I had wanted to ask Patrick if by Africa he meant Burundi in the many times he used the epithet when speaking of his experiences back in his country – he spoke of his experiences as if I ought to have shared them. He spoke of his reasons for leaving home and settling in a foreign land as if it were unequivocally true for all who fit in the bracket of his conception of Africa[n] to espouse.

I had wanted to express these thoughts to Patrick: that even though I shared the geographical section of the world he is from, I was equally quite skeptical to affirm the assumptions he was making in his mindless cascade of rhetoric; that after living in my own distinct region on the continent I could, at least, discuss the nuances peculiar to our cultural dispositions or ideas and that, yes, there was a commonality that could only be made meaningful through recognizing our uniqueness and articulating ourselves from those positions; that he spoke of a half-truth of our shared postcolonial realities of migration and history serves as a good reference point for the age-old relationship between the settler and the native; that in some instances a co-relation has been possible and in others horrible stories were documented.

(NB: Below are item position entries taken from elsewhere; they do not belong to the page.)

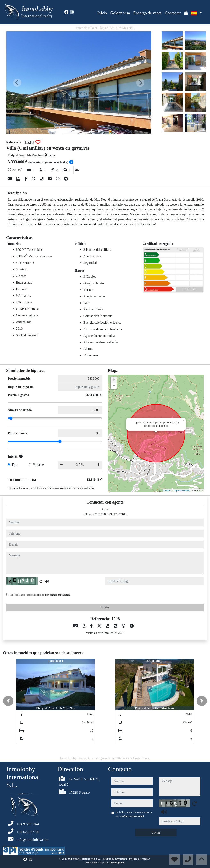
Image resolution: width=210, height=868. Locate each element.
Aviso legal (92, 862)
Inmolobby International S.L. (84, 859)
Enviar (105, 607)
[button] (8, 701)
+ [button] (114, 380)
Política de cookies (139, 859)
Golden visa (120, 13)
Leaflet (167, 490)
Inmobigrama (117, 862)
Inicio (102, 13)
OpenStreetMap (182, 490)
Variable (38, 465)
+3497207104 (117, 514)
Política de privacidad (115, 859)
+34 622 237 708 (95, 514)
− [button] (114, 386)
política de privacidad (60, 595)
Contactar (173, 13)
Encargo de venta (147, 13)
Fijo (14, 465)
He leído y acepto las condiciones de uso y (40, 595)
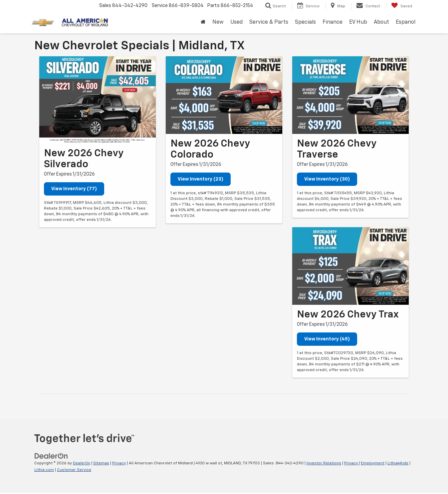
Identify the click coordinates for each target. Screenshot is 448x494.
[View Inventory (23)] (224, 95)
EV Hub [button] (358, 22)
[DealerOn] (51, 456)
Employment (372, 463)
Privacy (119, 463)
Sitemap (101, 463)
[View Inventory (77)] (98, 100)
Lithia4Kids (398, 463)
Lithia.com (44, 470)
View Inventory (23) (200, 179)
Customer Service (74, 470)
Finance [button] (333, 22)
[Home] (203, 22)
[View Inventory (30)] (350, 95)
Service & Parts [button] (269, 22)
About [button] (381, 22)
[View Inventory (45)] (350, 266)
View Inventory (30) (327, 179)
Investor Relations (324, 463)
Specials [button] (305, 22)
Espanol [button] (405, 22)
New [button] (218, 22)
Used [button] (236, 22)
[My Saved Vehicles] (401, 6)
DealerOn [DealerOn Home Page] (82, 463)
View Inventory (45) (327, 339)
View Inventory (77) (74, 189)
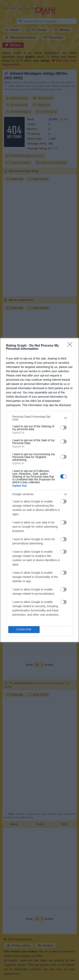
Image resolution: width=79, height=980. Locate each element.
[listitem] (39, 418)
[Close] (71, 346)
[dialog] (39, 490)
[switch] (63, 427)
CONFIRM (24, 630)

I had wanted to reproach him for accepting and internalizing a story – one that has been systemically composed into a worldview that excludes him and which produces, shapes and dictates the terms on which he forms an interpretation and understanding first of himself and then of the world around him.

I wondered what Patrick’s ontic referent for the identity he so carelessly invoked was since he spoke of it so objectively but I did not ask him any of the questions riddling my mind. When the subject of history came up in my head I found my reason retorting immediately with the questions “What History?” “Whose History?” “Whose/Which version?” Instead I found myself paying attention to his every word and firmly but quietly disagreeing with him. He seemed a good man. We walked to find Tram 9 after our train ride. Thereafter we bade each other goodbye and I was by myself in my seat with many things on my mind. I arrived in my room exhausted and slumped into bed.

On waking up the following morning, while sitting at the table to do some work, I heard a voice that sounded familiar. I immediately checked myself because I was unaware of anybody I would know prior to staying at this place. And so I listened again. Then I realized that it was not a familiar voice but rather a familiar language; one that I know not to be from here. I heard this man speaking from outside of my door to another person about their dog and something that had happened to it. Alarmed, I raced to the door and opened it. I saw a man wearing a pair of gloves and holding a plastic bag full of things that looked like had been thrown away. He was wearing a hands-free device and had been talking on the phone. He approached and asked me in English if one of the items he had intended to collect into the plastic bag was mine. Knowing he was the man I’d heard from my room I responded to his question in Twi. An intimacy descended from nowhere between us and we conversed briefly for I had only a short time after which I needed to return to my desk to finish off some writing.

These thread of events, seemingly unrelated, work together for me to produce potent thoughts on myriad questions on the self and its fluxed modes of construction. A friend of mine, on the question of healing and/or repairing a broken past talks of acquiring the necessary spiritual tools from which one can begin the journey of learning and applying the knowledge learned of their cultural past. I encountered a cynic whose view of others only made sense when it conformed to his own ideas. I met another who through language offered me a warm and intimate moment of interaction. I take it all in with luggage and the train as the overarching metaphors.